At the police station, the officer read Lindquist the implied-consent advisory and informed him of his right to counsel. Lindquist requested to speak with an attorney, and an officer provided a telephone and phone directories to him, and Lindquist spent almost 40 minutes on the telephone. Lindquist then consented to a breath test. Lastly, the record does not show that law enforcement subjected Lindquist to any type of coercion, extended questioning, or prolonged custody. And Lindquist's consultation with an attorney before consenting buttresses a finding of voluntariness. See Brooks, 838 N.W.2d at 571 ("The fact that Brooks consulted with counsel before agreeing to take each test reinforces the conclusion that his consent was not illegally coerced."). Accordingly, based on the totality of the circumstances, Lindquist voluntarily consented to the search and a search warrant was not required.

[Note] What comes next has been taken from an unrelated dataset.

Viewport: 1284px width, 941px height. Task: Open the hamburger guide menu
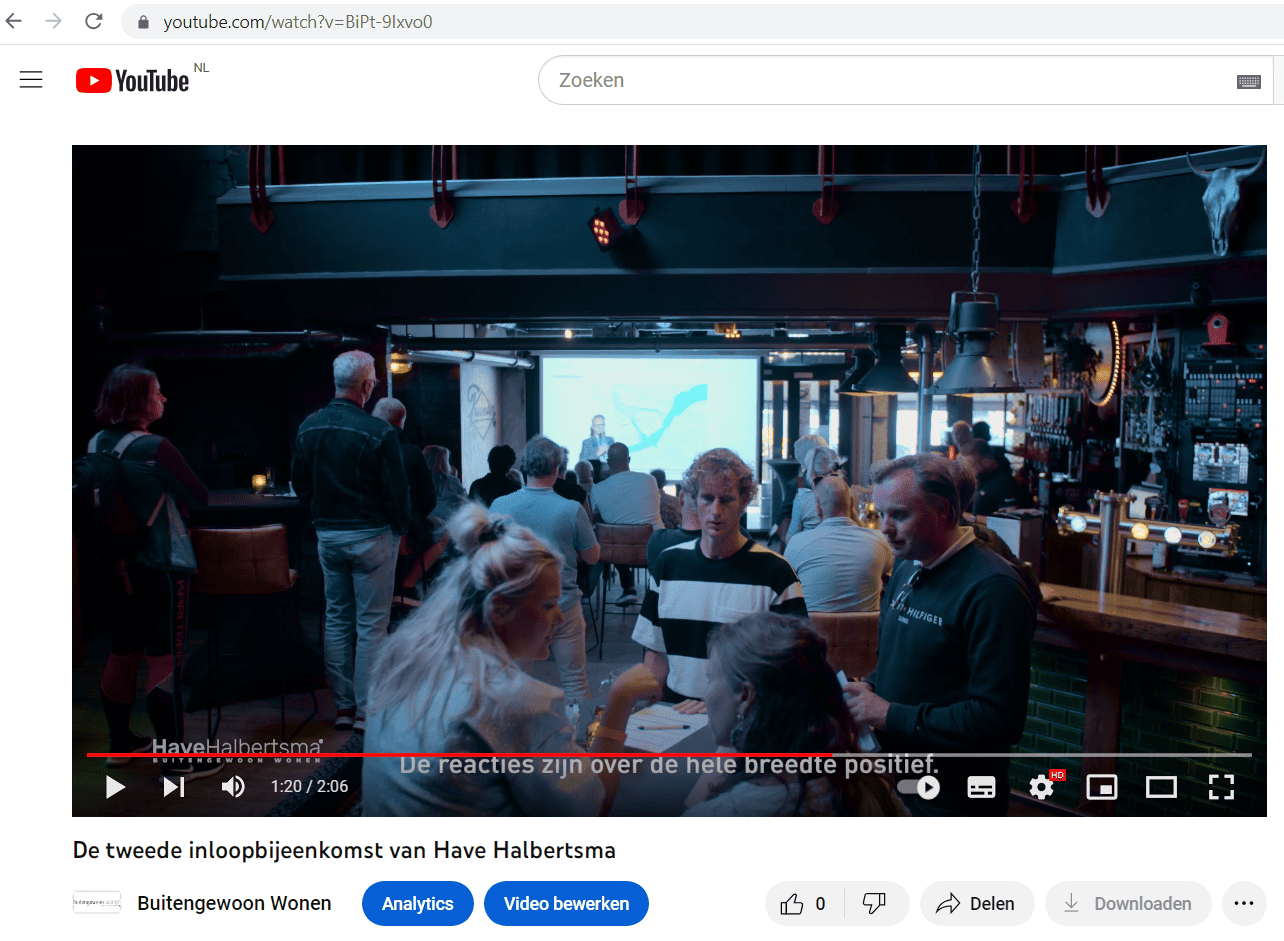(31, 80)
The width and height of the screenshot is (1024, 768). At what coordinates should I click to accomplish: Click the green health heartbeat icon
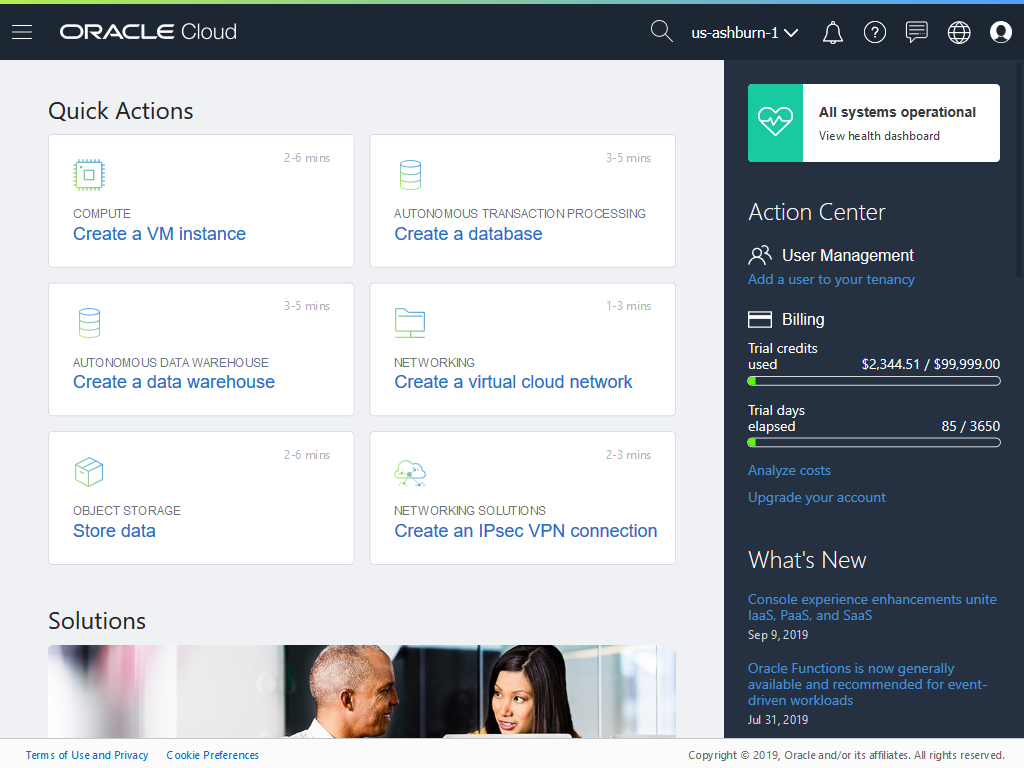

Lastly, commissioner raises additional arguments concerning the validity of Minnesota's implied consent statute, the effect of Missouri v. McNeely on the controlling statutes, and the exclusionary rule. Because we hold that Lindquist voluntarily consented to the breath test, this issue is dispositive and we need not address commissioner's other arguments. Thus, we reverse the district court's order rescinding the revocation of Lindquist's driver's license.
Reversed.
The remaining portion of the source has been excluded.